Look who fired the 1st shot in the real "war on women". Hint: it wasn't the GOP. See this excerpt from Hillary's book pic.twitter.com/kKBShf9vHj
— Sarah Palin (@SarahPalinUSA) June 9, 2014
"Look who fired the 1st shot in the real 'war on women,'" Palin wrote. "Hint: it wasn't the GOP."
"That's not exactly what I said," Clinton told ABC News' Robin Roberts. "What I said was that in beginning the process of working with Sen. Obama after I ended my campaign, we had as I describe in the book, an awkward but necessary meeting to clear the air on a couple of issues and one of them was the sexism that unfortunately was present in that ’08 campaign."
Clinton told Roberts that the Obama campaign did ask her to "go out and criticize Palin." In the excerpt, Clinton wrote "I was not going to attack Palin just for being a woman appealing for support from other women. I didn’t think it made political sense, and it didn’t feel right.
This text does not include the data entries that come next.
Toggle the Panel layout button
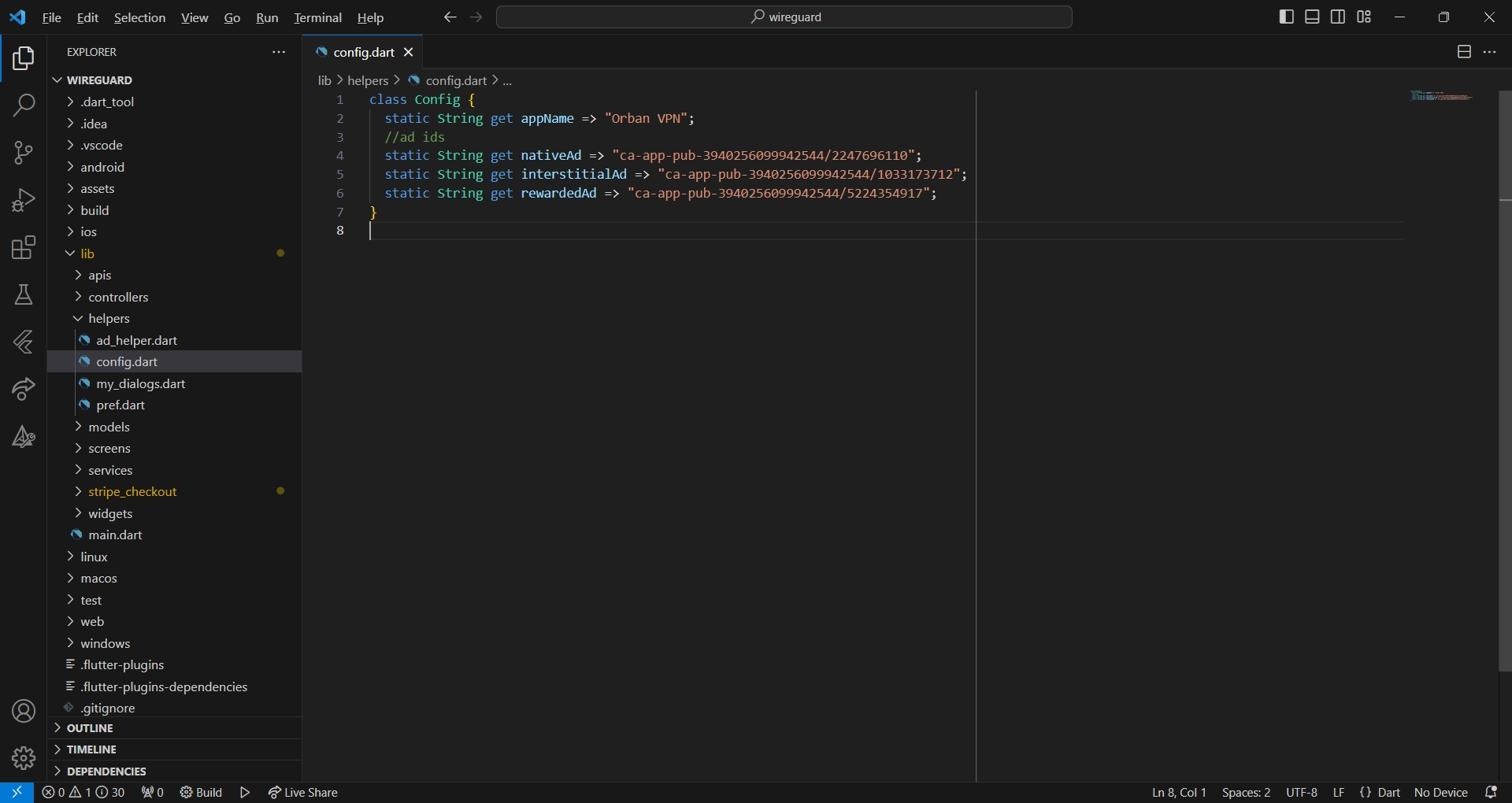(1312, 17)
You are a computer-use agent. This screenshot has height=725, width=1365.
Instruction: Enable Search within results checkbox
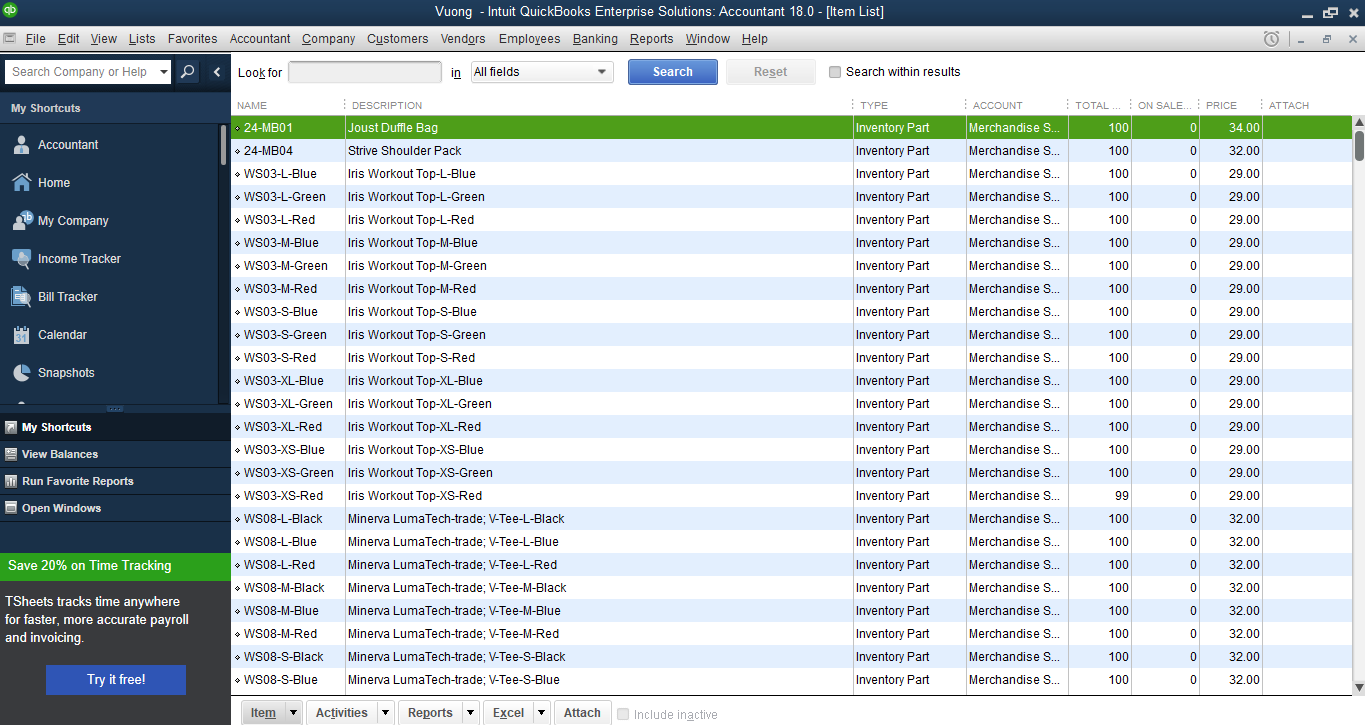836,72
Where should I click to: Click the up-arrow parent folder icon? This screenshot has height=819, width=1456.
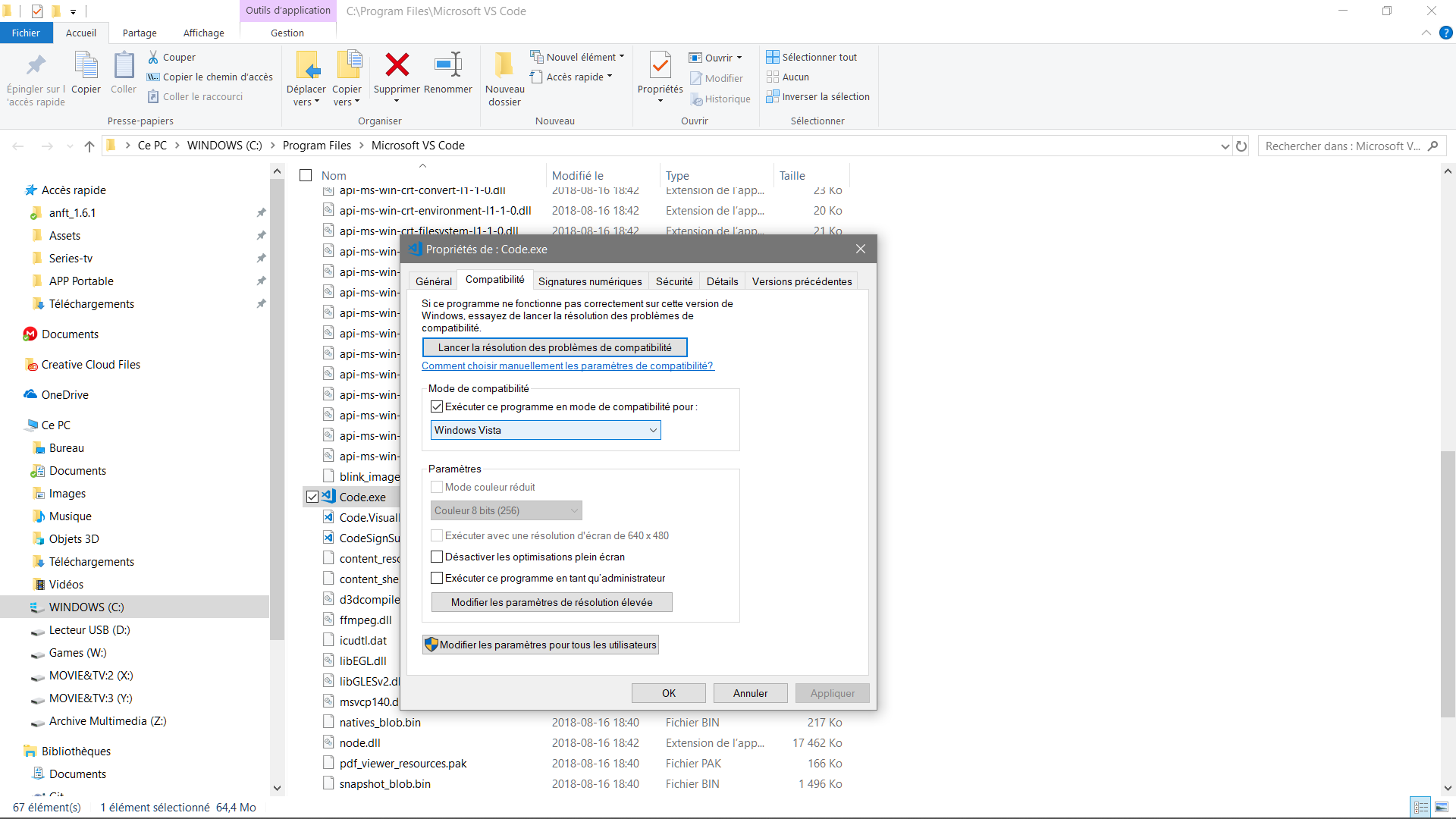coord(89,146)
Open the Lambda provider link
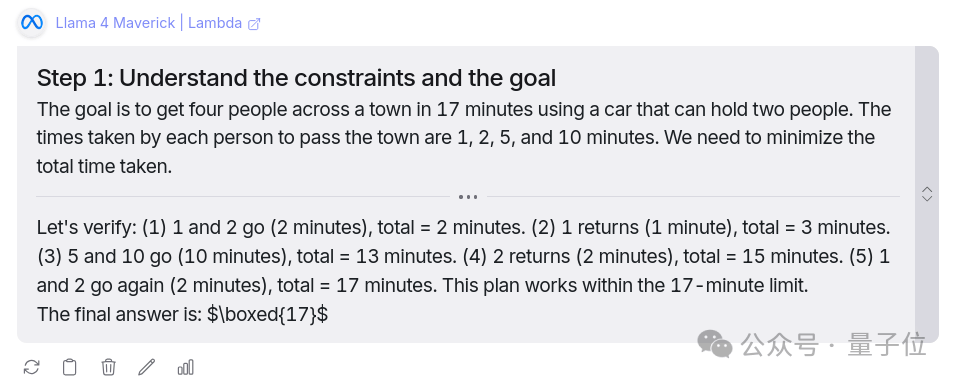 coord(215,24)
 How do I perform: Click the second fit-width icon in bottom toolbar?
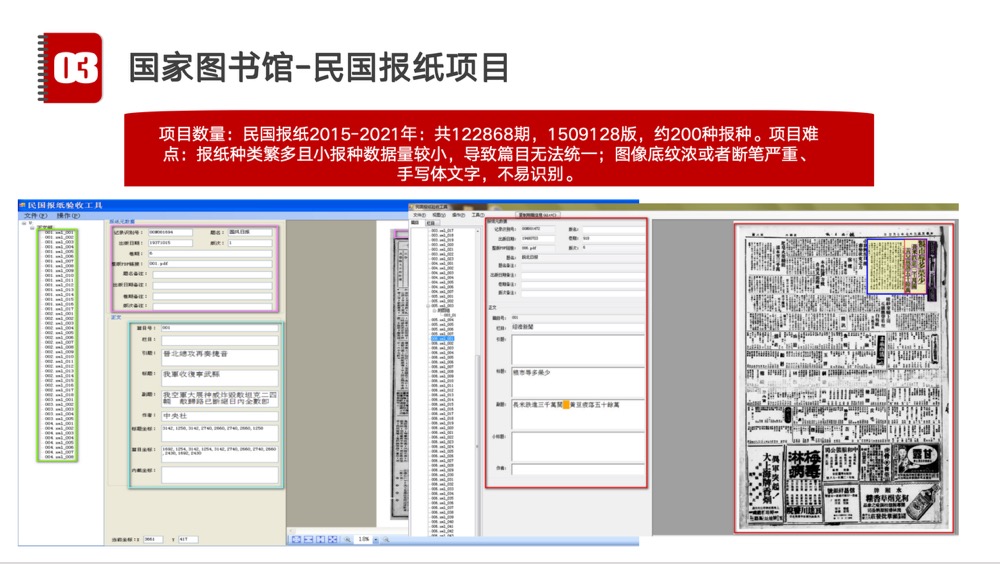point(309,539)
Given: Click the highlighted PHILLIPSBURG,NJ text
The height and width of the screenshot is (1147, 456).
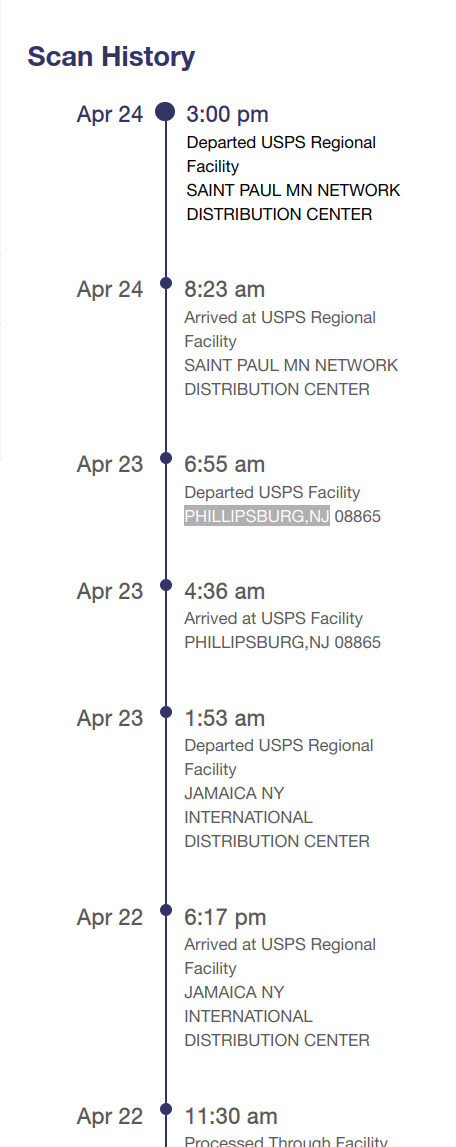Looking at the screenshot, I should [x=257, y=516].
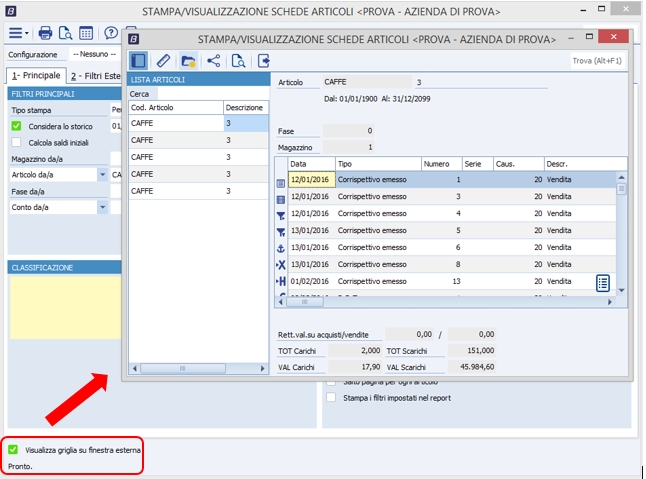
Task: Click the calendar grid icon in main toolbar
Action: tap(85, 33)
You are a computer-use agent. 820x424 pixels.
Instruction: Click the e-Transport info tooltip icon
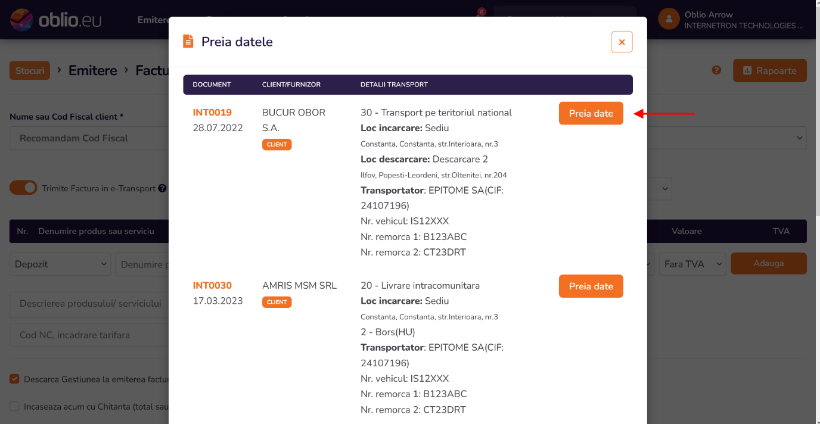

So I said no."
"I think it’s fair to say that I made it clear I’m not going to go attack somebody for being a woman or a man," Clinton told Roberts. "I’m going to try and look at the issues, where they stand, what their experience is, what they intend to do and then that’s fair game."
She added that the atmosphere for a potential female candidate on a presidential ticket is different now than it was during the 2008 campaign.
"I think it’s different for women across the board, because it's not just in the political sphere that we continue to have these obstacles to women’s full participation … But I think that over the last six, seven years there has been a much greater awareness in the American public about the double standard," Clinton said.